EURJPY drooped suddenly on the day as sovereign bonds/bunds found support at critical levels (The German bund topped out recently at around 1.63%, just where it bottomed in the previous cycle, though it is still considerably below its 200-day moving average at 1.81% – hasn’t traded above the 200-day MA since last July. US Treasuries are in a similar technical spot, though there has been more support in the US market due to the implicit support at the long end from Operation Twist.) The reversal reinvigorates the bearish argument, particularly as the last attempt higher has now been so severely reversed. The Tenkan-sen line (red) is the line of resistance going forward, with focus on the lows of the cycle should bonds continue to find support from here.

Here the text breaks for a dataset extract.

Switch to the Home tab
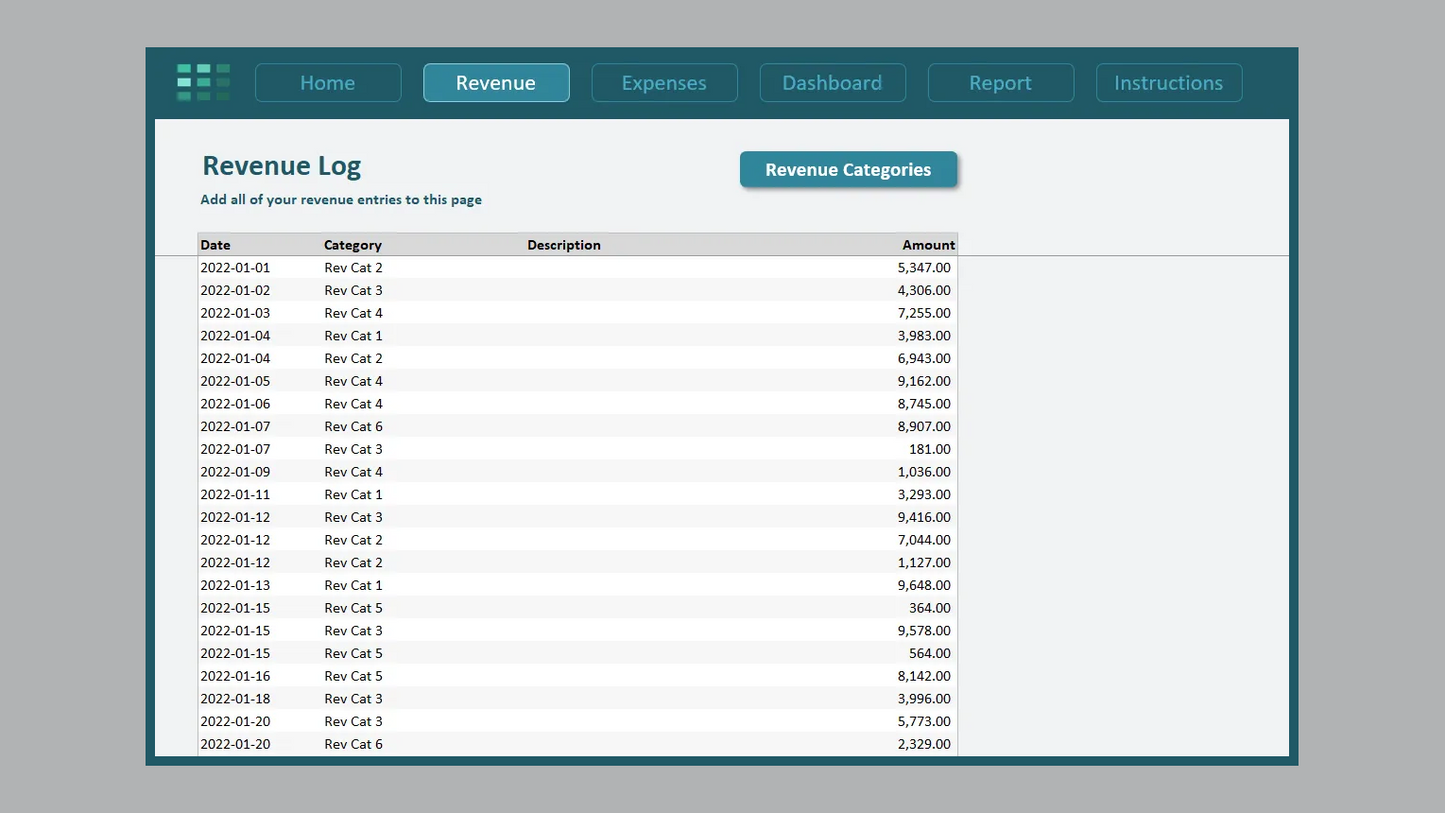click(327, 83)
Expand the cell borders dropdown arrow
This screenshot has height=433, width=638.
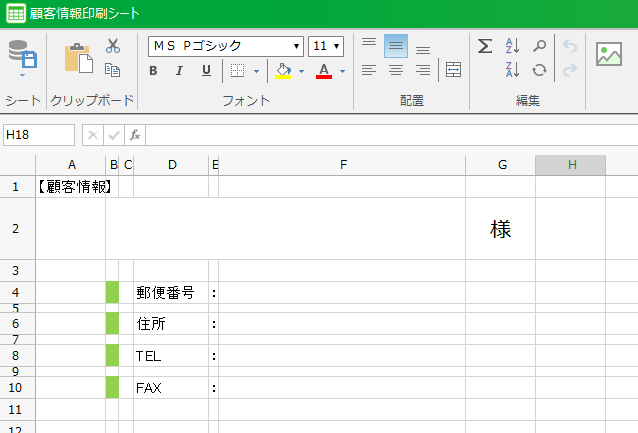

The Chicago National Activity index was weak again, as the onus remains on the optimists to make their case on the US economy. For the US, the rest of this week’s economic calendar includes the Consumer Confidence survey tomorrow (still relatively high, though last month saw a surprise dip in the Michigan survey), Durable Goods Orders on Wednesday, and then the Chicago PMI on Friday before next week’s usual mother lode of surveys and employment data.
For Europe, the focus remains on the EU summit later this week and gaming whether and to what degree Germany gives in on opening up its balance sheet – EuroBonds and fiscal union are off the table, with some form of assistance in turn for fiscal guarantees the more likely model to proceed from here.
In China, the Shanghai composite has lurched into a vicious sell-off since Friday, and considering the action there and the sell-off in metals, one wonders how AUDUSD remains anywhere close to parity. See Reuters article on China possibly missing its growth target as it heads for key leadership transition.